Saturday evening I was ambushed from my blind side with no quarter given.
After a very satisfying convention day, Nee-chan and I went to the Build Your Own Raygun workshop (which was every bit as cool as it sounds). After some basic instructions we were all set loose to create, using components provided by the panelists. The piece I chose for my raygun barrel fought all of my (and my table-mates’) efforts to affix it to my grip. I ended up needing advice from one of the wandering assistants and some heavy-duty wirework to get it to stay put.
I happen to love doing wirework, but it takes time to do well. The next thing I knew there was only 30 minutes left of the two hour workshop, and I only had half a gun. Panic hit me like a jolt of lightning. I’d already been dropping things left and right and I was pretty sure that I’d slapped my poor neighbor with the end of a wire more than once, while so many others around me had not only finished their creations, but made them look awesome.
I freaked out.
“I’m stupid. I’m so stupid.”
I caught myself muttering it out loud. I sat there calling myself stupid over a project that was supposed to be fun. I’d woven wire around the uncooperative barrel, reinforced it with a copper tube, and essentially created a screw out of wire to ensure that not only was it stable, it was pretty.
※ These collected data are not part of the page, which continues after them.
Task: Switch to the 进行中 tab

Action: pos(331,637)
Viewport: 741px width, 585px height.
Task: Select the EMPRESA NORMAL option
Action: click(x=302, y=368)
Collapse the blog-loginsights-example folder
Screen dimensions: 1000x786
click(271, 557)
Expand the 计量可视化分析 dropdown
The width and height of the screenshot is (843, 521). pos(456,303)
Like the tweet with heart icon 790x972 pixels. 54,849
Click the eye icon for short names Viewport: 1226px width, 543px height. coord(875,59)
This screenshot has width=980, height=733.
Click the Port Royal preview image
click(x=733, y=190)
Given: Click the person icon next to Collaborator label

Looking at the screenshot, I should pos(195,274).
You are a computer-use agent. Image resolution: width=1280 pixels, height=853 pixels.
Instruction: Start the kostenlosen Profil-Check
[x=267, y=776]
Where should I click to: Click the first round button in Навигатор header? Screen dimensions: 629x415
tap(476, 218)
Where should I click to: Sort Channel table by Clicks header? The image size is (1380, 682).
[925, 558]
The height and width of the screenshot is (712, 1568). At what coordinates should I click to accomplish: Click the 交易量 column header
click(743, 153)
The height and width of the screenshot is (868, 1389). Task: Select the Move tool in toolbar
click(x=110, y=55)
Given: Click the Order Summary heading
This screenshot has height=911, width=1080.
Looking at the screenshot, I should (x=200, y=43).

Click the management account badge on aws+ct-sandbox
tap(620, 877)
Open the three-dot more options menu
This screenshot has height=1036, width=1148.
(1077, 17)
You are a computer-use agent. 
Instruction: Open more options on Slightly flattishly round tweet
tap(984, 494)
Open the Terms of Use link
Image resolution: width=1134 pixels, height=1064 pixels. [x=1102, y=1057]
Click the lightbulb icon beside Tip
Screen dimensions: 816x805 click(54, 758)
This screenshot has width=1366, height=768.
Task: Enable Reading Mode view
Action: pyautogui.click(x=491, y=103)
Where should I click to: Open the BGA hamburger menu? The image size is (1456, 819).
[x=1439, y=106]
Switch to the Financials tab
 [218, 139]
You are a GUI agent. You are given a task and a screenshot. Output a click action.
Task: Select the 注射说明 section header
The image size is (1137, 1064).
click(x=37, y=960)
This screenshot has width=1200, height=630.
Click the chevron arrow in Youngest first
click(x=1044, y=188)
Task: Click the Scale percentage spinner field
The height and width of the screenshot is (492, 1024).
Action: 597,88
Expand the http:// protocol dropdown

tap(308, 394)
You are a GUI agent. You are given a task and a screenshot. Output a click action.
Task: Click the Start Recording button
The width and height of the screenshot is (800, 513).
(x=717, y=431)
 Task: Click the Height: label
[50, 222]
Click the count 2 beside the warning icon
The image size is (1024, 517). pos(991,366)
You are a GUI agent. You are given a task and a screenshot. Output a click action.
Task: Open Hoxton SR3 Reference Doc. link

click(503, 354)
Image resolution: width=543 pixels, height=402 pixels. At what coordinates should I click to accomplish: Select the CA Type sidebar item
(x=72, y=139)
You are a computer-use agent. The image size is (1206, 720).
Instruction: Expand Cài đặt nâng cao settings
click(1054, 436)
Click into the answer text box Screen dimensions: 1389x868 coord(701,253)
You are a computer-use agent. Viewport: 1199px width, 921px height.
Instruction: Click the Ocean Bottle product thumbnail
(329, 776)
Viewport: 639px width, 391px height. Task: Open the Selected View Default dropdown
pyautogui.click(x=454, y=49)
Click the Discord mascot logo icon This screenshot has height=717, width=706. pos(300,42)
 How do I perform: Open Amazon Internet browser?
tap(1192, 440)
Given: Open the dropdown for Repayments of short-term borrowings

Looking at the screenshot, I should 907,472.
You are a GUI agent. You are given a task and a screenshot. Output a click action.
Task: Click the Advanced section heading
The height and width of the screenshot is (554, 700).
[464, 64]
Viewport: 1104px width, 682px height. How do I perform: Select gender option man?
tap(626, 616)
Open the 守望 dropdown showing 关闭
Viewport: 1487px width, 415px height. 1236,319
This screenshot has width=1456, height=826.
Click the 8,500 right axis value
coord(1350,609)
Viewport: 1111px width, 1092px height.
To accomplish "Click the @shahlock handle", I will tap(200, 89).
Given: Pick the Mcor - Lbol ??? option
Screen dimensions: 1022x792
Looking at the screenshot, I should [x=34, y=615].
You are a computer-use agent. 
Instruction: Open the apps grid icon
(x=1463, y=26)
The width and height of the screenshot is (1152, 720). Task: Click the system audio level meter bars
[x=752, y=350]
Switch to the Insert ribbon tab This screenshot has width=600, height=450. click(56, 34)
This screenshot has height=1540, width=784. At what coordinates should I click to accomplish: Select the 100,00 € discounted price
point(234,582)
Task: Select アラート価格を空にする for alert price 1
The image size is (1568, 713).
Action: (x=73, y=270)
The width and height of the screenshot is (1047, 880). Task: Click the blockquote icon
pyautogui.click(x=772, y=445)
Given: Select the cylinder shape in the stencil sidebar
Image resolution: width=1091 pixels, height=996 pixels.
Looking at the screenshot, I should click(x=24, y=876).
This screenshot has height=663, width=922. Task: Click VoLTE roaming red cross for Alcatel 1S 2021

I’d carved out part of the plastic handle to fit the pieces together more securely. That sucker was going nowhere.
Yet instead of being proud of what I accomplished, I insulted my own intelligence because I couldn’t fit it into the workshop’s time limit.
I brought my raygun home to finish at my own pace, with my own tools.
I read my work out loud. I wore the cosplay costume. I managed to make a friend while waiting in line. And I am absolutely never allowed to call myself stupid ever again.
Maybe roller coasters are next.
The continuing part of the Saga? That’s unfolding this weekend. I’ll let you know if I manage to survive.
Every summer, anime fans converge on the Baltimore Convention Center for Otakon. I’m a longtime veteran of the convention, but this year Everything Went Wrong. And right.
I’ve never before experienced such an absolute perfect storm of personal disaster. I experienced abject terror that left me shaking. I waged war with my longest and strongest personal demon in an unexpected arena.
I won.
This year I read my writing out loud to a room of perfect strangers, and this year I cosplayed.
Allow me to elaborate.
When I was a kid I was absolutely fearless. I adored amusement parks – the faster the ride, the better. I made friends wherever I went, be it park, neighborhood, or the line at the grocery store. When I was four years old I trooped all the way from my house on the hill along the highway to the Roy Rodgers down the street – where I promptly learned the disadvantage of having no money.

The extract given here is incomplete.